A basic option would be to hide the text files in some other folder.
Does it make sense to take other security measures assuming another user has access to that computer?
If an attacker has access to those files, they already have access to the files you are backing up in the first place, so it doesn’t matter much.
To prevent against an attacker, having access to the password files you mentioned, deleting the backups from the repository, use some kind of storage/backend where there’s versioning or retention of files so that you can always get your repository back if need be.
Another way is to use rest-server with the --append-only mode, which would prevent the attacker from deleting the backups in the repository. However, be sure to read Security considerations in append-only mode as well.
Understood!
I also meant that if the -files-from text file includes:
C:\Data 1
C:\Another data
and someone, whether willing or not, deletes one of the entries, the backup continues working but backing up less information and I would not receive any alert
Great info thanks.
I’m going to study about rest-server
Very kind as always, your answer helps me a lot.
This is indeed true, an attacker could effectively make the backups contain nothing. With access to the system they could also do things like disabling the backups entirely (which you could however detect when there’s no new snapshots being created). I think the only way to deal with that is to back up the data using another user or system service, but then that would have to be protected as well.
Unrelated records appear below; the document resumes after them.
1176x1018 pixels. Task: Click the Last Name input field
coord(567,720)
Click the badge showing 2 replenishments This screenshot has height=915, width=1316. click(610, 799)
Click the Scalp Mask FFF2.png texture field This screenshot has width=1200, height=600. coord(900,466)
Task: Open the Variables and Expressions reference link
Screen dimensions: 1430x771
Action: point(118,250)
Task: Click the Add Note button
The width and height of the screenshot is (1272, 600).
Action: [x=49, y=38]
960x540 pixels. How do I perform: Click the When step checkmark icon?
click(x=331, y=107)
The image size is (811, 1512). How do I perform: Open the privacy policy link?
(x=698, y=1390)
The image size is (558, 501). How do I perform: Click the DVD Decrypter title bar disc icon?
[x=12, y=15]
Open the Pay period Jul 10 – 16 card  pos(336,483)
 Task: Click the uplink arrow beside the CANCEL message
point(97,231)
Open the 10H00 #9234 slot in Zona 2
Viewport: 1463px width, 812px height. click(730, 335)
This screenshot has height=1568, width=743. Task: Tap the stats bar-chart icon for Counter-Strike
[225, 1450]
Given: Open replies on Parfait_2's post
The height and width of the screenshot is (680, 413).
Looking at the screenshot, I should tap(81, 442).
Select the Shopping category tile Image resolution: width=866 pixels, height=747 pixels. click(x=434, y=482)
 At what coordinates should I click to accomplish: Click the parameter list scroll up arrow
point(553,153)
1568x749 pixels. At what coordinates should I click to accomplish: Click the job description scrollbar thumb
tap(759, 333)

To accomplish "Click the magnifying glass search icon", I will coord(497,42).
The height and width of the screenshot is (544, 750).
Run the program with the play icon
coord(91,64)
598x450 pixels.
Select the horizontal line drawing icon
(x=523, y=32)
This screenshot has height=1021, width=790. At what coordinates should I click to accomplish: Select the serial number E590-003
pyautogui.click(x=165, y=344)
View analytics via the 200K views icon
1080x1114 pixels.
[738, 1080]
In the end it boils down to physical access to the system and other things, it’s kind of a matter of how deep you want to go. At the end of the day one has to establish what one wants to protect against.
Restic’s threat model assumes the system where restic is running to be trusted, in other words restic does not try to protect against a local system (client) compromise, that’s outside of the scope.
Totally agree. I will investigate a way that works for me and if I see that it is worth it I will document it here
It is understood yes. Restic does his job and does it very well. Thank you very much again.